Website that provides searchable litigation resource

The Civil Rights Litigation Clearinghouse is a website that serves as a searchable resource for information and documents relating to civil rights litigation. The Clearinghouse was founded by law professor Margo Schlanger in 2005, at Washington University in St. Louis, and moved in 2009 to the University of Michigan.

The Clearinghouse makes its information and documents available at no cost to policy-makers, researchers, advocates, teachers, students, and the general public. With 15,000 monthly visitors, it is the leading Internet source for the thousands of cases it covers, allowing the public unprecedented access to case documents, including court complaints and settlements. It posts both historical documents, like the original court complaint and the trial transcript from Brown v. Board of Education, and more modern ones, like the settlement agreement from Buycks-Roberson v. Citibank, a fair lending case President Barack Obama litigated in the 1990s. It has received funding from the National Science Foundation and acknowledgement in newspaper editorial pages.

The Civil Rights Litigation Clearinghouse is one of three law-school-based case Clearinghouses. The others, both at Stanford Law School, deal with intellectual property (the Stanford Intellectual Property Clearinghouse), and securities class action litigation (the Stanford Securities Class Action Clearinghouse, co-sponsored by Cornerstone Research).

==Mission==
The goal of the Civil Rights Litigation Clearinghouse is to solve the informational scarcity that undermines understanding of large-scale civil rights cases.

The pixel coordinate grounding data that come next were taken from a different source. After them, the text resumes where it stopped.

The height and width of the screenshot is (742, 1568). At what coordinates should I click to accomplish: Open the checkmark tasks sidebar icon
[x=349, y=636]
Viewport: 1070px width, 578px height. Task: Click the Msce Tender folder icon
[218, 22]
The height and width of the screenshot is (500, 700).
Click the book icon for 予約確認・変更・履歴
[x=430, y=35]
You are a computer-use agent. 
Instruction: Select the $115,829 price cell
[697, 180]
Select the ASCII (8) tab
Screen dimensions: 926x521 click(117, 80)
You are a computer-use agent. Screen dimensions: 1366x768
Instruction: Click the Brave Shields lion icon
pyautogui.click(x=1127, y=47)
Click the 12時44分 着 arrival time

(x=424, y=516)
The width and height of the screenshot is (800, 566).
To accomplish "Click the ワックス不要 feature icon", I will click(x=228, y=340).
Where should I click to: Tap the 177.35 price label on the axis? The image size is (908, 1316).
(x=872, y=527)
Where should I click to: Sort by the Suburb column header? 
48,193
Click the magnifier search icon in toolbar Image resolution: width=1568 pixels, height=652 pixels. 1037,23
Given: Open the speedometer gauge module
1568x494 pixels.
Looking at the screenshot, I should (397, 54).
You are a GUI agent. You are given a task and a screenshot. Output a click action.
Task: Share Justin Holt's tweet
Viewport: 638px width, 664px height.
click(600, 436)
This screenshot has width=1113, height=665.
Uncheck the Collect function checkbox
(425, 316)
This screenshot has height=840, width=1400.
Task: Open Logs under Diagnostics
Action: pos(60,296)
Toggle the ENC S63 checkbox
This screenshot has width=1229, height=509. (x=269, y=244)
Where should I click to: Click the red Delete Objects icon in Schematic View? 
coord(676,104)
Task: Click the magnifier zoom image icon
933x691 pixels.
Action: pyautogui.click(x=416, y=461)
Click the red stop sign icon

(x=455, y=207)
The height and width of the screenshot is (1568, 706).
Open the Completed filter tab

It describes the problem on its website:
 Civil rights litigation has been of tremendous import in this country, especially since the 1950s. The injunctions entered in civil rights cases have transformed a huge number of governmental institutions--schools, prisons, mental health facilities, housing authorities, police departments, child welfare agencies, etc. Injunctive cases have closed some institutions and opened others, dominated budget politics, become models for statutory interventions, and generally regulated practices. Thousands of such cases have been filed over the past fifty years and new cases are filed all the time; hundreds, old and new, are ongoing and remain influential. But information about the cases has always been exceedingly hard to come by.

==Scope of Collection==
According to its website:
 The Civil Rights Litigation Clearinghouse is a collection of documents and information about civil rights cases in selected case categories across the United States. Currently, the categories include: Child Welfare, Criminal Justice, Disability Rights-Public Accommodations, Education, Election/Voting Rights, Equal Employment, Fair Housing/Lending/Insurance, Immigration, Indigent Defense, Intellectual Disability (Facility), Jail Conditions, Juvenile Institution, Mental Health (Facility), Nursing Home Conditions, Policing, Prison Conditions, Public Accommodations, Public Benefits & Services, Public Housing, School Desegregation, Speech and Religious Freedom.

==Functionality==
Users can search for cases by case-type, facility, court, location, court, issue, lawyer, or judge, or any combination. Case documents are posted in pdf. In addition, civil rights biographies and case-studies are cross-indexed.